SOUTH CHICAGO — Raccoons have taken over another vacant house in the South Chicago neighborhood, climbing through a hole in the roof, scaring away feral cats and keeping neighbors up with a loud racket.
So one of the neighbors has resorted to trapping the raccoons as they wait for the city to help.
The raccoon was trapped by neighbors in the front yard of a vacant house on the 8500 block of South Saginaw, getting stuck in the metal trap that neighbors called the city to haul away.
“It’s a shame that we have to get traps with our own money; that’s the city’s job,” said homeowner Tracy Leggs-Doss.
She wouldn't say who set the trap, but she did say a lot of neighbors are frustrated with what they say is a lack of concern from the city and Ald. Greg Mitchell's 7th Ward office.
“I was told that we have to handle it, and it’s not their problem,”said Leggs-Doss, who has called 311 several times since last year.
The Chicago Department of Buildings emailed a statement Wednesday, however, saying that the city is aware of the vacant building.
"The city has been given authority by the Circuit Court to demolish the building," said spokeswoman Mimi Simon. "We will put this out to bid to our pool of demolition contractors by the end of the week, and the building will be demolished as soon as possible."
Ald. Mitchell's chief of staff, Chuks Onyezi, said the alderman is aware of the raccoon problem, but wanted to stress that this isn't just a 7th Ward issue, but a citywide one.
"We are working with Animal Care and Control," Onyezi said. "We take it seriously and are coming up with strategies to handle the problem."
He said it's a complicated issue because, often, the owners of these abandoned private properties can't be located, and the city can't just trespass. Some options in the past have been to trap and relocate the animals, he said.
DNAinfo reported on raccoons terrorizing neighbors in the 8300 block of South Saginaw Avenue last week — and killing a kitten named Simba. Now homeowners just two blocks away say they’ve been experiencing the same issue.
Leggs-Doss has owned her home since 1999. She has lived next door to a vacant house for the last five years. The original owner died and the family rented it out. Once the last tenant moved out, the owners stopped maintaining the property, Leggs-Doss said.

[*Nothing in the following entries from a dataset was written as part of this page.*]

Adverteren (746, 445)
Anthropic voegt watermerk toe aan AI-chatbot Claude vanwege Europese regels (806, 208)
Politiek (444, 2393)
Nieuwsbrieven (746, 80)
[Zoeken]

Grass in the backyard is taller than Leggs-Doss, and she’s about 5-foot-4. Only some of the windows are boarded-up, which gives the raccoon family access inside. They even tore a hole on the side of the roof.
A neighbor in the 8500 block of South Saginaw Avenue says that she sees the raccoons climbing into the vacant house through the roof. [DNAINinfo/Andrea V. Watson]
“They climb up the gutter to get to the roof opening,” she said. “If they can climb trees, they can climb a roof.”
Raccoons in the neighborhood aren’t new, Leggs-Doss said, but they seem to be growing larger in numbers and becoming more bold.
“One day, I was sitting outside, and I looked up, they were [climbing] out. It got to the point now where I call them gangsta raccoons,” she said. “They not afraid. You stomp at them, they just look.”
They’ve destroyed her garden, nibbling on the greens and cabbage, she said.
“I just gave up,” she said.
It’s difficult to sleep at night with them so close to her bedroom window.
“I hear them all the time, especially at 2 a.m., just fighting, mating.”
She said she wants to someone to buy the home and maintain it, but if that can't happen, the city can tear it down.
Neighbors in the 8500 block of South Saginaw Avenue say that raccoons live in this vacant house. [DNAinfo/Andrea V. Watson]
Her friend Eli Perkins lives three houses down and has owned his home since 1974.
“The city won’t do anything. I’ve called numerous times,” he said.
He said he’s also tried the alderman who he voted for.
“I thought Greg would be good for the ward,” he said, but now he’s having second thoughts.
He started going on YouTube to learn ways to keep the raccoons away from his house and garden. A mixture of vinegar and cayenne pepper has worked so far.
“The city needs to find the owner,” Perkins said. “The weeds grow into trees, and all these abandoned, unkempt houses are to blame.”